ASSIGNED TASK → The line containing "The width and height of the screenshot is (1844, 923)." and every line after it through the end of the records: return those exactly, and nothing more.

[SUPPLIED MATERIAL]

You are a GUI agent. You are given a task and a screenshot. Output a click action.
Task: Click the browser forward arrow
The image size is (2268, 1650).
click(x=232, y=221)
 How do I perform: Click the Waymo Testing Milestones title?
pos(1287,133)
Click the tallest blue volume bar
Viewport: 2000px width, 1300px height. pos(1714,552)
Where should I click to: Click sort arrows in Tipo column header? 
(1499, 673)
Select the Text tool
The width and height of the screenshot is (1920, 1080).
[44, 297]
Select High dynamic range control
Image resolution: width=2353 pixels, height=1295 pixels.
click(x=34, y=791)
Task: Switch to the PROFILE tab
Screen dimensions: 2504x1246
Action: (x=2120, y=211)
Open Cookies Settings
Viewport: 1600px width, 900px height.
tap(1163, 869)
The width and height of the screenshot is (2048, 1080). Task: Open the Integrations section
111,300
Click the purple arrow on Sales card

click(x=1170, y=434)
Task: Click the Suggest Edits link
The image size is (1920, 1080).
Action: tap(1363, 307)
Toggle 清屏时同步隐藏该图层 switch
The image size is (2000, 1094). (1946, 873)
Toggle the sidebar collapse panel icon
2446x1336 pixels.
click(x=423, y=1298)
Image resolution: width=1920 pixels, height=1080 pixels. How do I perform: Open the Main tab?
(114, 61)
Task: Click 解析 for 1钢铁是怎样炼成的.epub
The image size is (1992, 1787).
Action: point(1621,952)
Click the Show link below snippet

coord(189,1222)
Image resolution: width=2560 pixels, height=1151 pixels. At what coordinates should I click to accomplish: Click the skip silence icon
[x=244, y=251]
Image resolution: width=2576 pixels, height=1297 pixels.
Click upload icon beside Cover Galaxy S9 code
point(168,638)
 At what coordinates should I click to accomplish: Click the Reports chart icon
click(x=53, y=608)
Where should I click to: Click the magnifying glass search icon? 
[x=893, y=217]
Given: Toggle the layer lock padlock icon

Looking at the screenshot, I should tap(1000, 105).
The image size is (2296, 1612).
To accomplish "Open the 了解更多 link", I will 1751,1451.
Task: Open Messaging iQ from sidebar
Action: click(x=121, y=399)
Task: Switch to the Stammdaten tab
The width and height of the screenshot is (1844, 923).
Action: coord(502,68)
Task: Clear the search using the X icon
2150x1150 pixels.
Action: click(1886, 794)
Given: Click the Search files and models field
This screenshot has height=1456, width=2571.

[/SUPPLIED MATERIAL]

YOUR RESPONSE →
The width and height of the screenshot is (1844, 923).
Action: coord(502,68)
Task: Clear the search using the X icon
2150x1150 pixels.
Action: click(1886, 794)
Given: Click the Search files and models field
This screenshot has height=1456, width=2571.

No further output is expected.